■ DOCUMENT PASSAGE
+++++
I'm working on some still image processing, and GPUImage is a really awesome framework (thank you Brad Larson!).
I understand that :
GPUVideoCamera
), RGB -> YUV may be hard-coded into the fragment shader (ex: GPUImageChromaKeyFilter
)I have many image-processing steps, some which can be based on YUV, others on RGB. Basically, I want to mix RGB and YUV filters, so my general question is this :
What is the cost / information-loss of such successive conversions, and would you recommend any design ?
Thanks!
(PS : what is the problem with iPhone4 YUV->RGB conversion & AVCaptureStillImageOutput
pixel-Format ?)
The use of YUV in GPUImage is a fairly new addition, and something I'm still experimenting with. I wanted to pull in YUV to try to improve filter performance, reduce memory usage, and possibly increase color fidelity. So far, my modifications have only achieved one of these three.
+++++
■ Collected data entries
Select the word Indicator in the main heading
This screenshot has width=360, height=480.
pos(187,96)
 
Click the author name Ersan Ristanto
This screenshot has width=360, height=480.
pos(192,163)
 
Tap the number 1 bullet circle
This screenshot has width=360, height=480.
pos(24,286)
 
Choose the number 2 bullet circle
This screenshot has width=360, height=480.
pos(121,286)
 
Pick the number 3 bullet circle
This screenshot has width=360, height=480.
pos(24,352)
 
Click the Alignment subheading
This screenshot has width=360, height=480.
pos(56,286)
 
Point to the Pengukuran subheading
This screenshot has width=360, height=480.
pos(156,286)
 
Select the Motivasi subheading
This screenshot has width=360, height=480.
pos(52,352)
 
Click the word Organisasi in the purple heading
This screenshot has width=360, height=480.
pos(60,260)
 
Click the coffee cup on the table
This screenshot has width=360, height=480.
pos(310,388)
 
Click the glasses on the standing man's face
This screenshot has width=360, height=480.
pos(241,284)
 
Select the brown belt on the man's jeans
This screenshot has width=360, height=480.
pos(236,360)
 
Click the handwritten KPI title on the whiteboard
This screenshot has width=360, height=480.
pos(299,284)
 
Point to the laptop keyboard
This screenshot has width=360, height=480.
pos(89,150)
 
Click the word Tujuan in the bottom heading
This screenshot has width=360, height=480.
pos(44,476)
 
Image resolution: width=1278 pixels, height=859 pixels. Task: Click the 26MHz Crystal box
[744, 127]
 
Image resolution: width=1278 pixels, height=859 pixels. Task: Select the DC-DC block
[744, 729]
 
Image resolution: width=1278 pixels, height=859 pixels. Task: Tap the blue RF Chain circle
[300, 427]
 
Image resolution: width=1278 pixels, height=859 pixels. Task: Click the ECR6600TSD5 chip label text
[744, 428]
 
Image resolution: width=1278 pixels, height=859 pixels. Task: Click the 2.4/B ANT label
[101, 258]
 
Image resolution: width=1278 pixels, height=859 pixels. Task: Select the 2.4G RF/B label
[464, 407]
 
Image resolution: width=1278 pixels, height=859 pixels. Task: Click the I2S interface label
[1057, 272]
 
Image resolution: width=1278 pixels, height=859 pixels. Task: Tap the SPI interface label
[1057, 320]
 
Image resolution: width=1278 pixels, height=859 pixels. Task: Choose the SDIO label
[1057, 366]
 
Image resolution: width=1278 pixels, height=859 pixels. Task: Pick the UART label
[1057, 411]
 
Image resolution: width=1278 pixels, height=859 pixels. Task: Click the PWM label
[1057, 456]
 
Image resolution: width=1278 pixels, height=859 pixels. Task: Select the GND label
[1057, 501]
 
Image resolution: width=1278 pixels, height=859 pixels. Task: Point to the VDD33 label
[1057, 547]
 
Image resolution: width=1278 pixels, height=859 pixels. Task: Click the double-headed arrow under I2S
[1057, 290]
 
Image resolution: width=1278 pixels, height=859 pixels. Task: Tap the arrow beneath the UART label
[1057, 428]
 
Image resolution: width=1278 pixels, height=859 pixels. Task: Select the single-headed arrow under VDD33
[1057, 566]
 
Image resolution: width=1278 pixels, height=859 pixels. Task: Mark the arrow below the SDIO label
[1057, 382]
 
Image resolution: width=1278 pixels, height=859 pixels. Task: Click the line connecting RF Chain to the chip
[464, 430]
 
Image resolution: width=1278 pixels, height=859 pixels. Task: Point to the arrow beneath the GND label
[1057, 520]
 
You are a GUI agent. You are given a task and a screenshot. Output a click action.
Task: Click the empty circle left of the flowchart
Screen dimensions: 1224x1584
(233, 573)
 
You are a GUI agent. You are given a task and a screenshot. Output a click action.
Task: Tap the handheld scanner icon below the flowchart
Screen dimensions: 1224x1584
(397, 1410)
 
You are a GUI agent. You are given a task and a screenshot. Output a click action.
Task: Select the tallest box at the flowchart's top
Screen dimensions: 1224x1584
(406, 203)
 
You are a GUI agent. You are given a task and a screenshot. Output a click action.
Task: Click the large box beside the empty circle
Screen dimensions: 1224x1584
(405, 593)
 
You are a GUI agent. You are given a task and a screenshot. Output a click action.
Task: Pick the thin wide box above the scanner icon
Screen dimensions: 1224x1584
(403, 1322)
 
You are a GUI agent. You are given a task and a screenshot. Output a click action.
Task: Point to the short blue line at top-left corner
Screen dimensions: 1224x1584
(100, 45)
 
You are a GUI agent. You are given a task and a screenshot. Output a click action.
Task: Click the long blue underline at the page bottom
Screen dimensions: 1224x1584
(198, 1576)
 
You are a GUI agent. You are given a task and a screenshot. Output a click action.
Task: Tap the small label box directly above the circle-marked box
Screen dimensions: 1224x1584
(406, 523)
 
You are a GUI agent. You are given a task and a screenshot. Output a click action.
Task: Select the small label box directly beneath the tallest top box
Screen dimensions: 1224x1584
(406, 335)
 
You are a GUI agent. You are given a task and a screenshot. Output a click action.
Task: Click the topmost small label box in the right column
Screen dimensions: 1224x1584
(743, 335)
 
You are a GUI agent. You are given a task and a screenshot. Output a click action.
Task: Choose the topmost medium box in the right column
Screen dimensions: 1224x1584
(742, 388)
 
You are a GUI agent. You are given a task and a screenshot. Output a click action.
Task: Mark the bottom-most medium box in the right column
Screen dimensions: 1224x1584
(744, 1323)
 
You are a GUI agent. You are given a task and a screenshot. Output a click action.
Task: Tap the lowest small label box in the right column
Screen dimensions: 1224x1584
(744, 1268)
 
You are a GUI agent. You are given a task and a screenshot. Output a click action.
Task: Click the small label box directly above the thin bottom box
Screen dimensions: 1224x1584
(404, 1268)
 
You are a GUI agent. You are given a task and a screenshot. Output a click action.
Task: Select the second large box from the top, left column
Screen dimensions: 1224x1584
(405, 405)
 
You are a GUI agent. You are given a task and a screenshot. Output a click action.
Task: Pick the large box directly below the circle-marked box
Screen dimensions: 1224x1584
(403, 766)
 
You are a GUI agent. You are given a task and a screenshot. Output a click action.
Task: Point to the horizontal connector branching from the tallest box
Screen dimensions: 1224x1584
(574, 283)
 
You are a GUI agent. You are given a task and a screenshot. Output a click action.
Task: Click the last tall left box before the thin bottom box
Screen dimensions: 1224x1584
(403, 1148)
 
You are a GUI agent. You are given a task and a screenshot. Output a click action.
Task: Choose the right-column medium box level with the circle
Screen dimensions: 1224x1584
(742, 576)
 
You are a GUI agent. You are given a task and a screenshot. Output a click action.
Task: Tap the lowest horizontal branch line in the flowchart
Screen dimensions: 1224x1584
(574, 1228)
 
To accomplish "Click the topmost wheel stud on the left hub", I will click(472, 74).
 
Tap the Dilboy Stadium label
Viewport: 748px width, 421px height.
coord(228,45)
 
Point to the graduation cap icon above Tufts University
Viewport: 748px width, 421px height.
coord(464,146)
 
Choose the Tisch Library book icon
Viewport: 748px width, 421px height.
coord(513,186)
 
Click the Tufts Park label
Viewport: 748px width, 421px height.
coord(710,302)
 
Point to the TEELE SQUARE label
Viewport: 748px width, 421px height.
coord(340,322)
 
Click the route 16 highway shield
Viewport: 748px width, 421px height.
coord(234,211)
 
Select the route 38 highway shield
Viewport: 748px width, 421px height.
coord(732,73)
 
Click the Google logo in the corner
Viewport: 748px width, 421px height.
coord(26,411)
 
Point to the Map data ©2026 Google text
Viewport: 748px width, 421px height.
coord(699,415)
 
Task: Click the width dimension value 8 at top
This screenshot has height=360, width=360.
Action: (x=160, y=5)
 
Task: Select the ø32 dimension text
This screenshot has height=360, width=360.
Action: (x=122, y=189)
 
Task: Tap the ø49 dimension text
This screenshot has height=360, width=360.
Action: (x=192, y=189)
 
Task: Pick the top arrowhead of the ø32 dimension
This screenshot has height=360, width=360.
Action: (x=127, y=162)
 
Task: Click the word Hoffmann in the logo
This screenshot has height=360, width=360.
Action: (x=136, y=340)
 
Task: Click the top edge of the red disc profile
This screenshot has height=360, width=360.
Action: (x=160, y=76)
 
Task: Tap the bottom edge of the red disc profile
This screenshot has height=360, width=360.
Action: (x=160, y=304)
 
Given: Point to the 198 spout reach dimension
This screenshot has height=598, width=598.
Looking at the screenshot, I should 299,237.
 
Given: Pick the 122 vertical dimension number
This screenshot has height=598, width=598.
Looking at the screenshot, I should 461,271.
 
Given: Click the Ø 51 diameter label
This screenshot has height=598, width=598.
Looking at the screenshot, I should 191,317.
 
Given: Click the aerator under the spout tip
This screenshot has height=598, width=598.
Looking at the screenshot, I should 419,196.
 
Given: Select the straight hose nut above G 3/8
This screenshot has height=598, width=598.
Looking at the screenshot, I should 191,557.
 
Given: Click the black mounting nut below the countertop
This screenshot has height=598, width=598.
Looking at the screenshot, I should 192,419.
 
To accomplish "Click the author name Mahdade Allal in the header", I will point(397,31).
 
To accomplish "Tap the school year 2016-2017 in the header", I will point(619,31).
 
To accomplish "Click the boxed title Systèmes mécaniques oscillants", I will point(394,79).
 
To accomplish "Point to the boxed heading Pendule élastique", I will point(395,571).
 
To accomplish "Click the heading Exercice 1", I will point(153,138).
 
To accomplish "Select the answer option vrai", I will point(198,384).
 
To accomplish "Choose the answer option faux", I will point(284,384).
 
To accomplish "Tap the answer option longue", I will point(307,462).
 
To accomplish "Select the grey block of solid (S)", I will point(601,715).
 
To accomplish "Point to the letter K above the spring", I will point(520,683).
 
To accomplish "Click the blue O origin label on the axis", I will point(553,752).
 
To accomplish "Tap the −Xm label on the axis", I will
+++++
■ TASK PROMPT
Rewrite the passage of the GPUImage discussion from "I understand that" up to and including "of these three.", replacing "YUV" with "YCbCr".

■ RESULT OF THIS TASK
I understand that :
GPUVideoCamera
), RGB -> YCbCr may be hard-coded into the fragment shader (ex: GPUImageChromaKeyFilter
)I have many image-processing steps, some which can be based on YCbCr, others on RGB. Basically, I want to mix RGB and YCbCr filters, so my general question is this :
What is the cost / information-loss of such successive conversions, and would you recommend any design ?
Thanks!
(PS : what is the problem with iPhone4 YCbCr->RGB conversion & AVCaptureStillImageOutput
pixel-Format ?)
The use of YCbCr in GPUImage is a fairly new addition, and something I'm still experimenting with. I wanted to pull in YCbCr to try to improve filter performance, reduce memory usage, and possibly increase color fidelity. So far, my modifications have only achieved one of these three.